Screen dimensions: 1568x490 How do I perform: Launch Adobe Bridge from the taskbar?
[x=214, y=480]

---

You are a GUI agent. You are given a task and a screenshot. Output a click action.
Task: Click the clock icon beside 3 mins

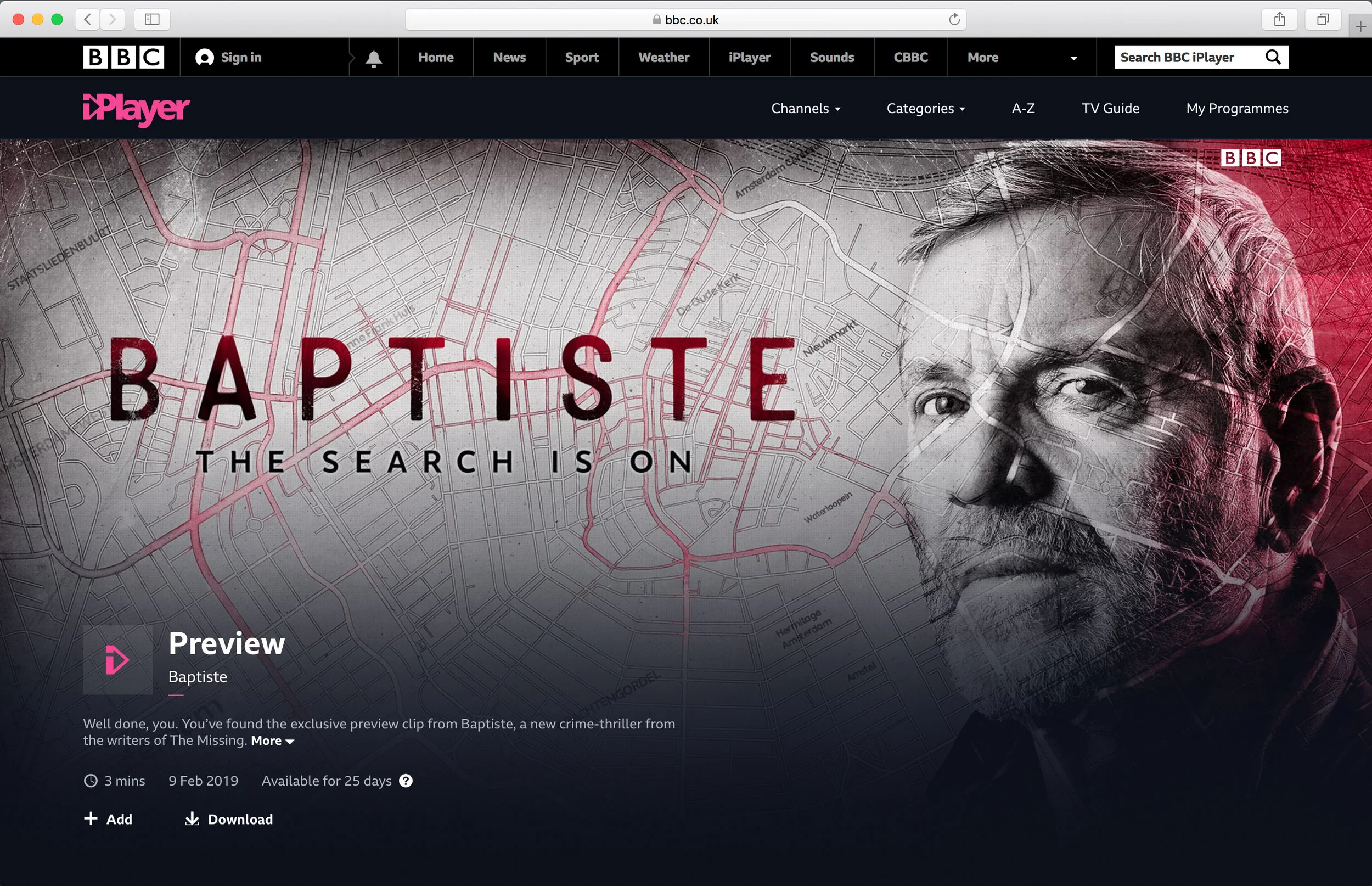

--

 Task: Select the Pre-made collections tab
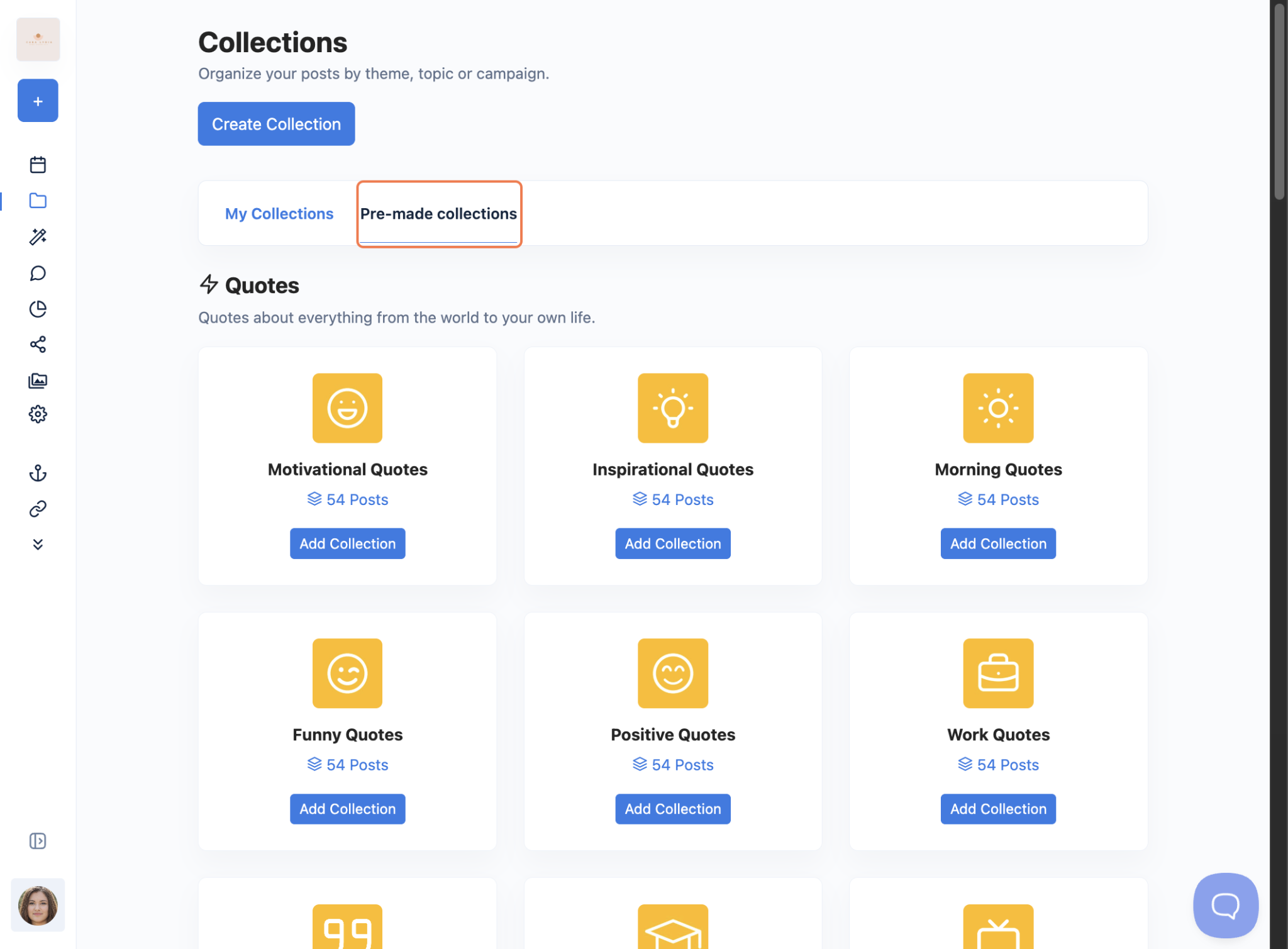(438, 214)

Task to complete:
Please give back exactly the lines of this listing beginning at the line with "You are a GUI" and ending with the line with "Task: Click the clock icon beside 3 mins", both included, and nothing else.

Output:
You are a GUI agent. You are given a task and a screenshot. Output a click action.
Task: Click the clock icon beside 3 mins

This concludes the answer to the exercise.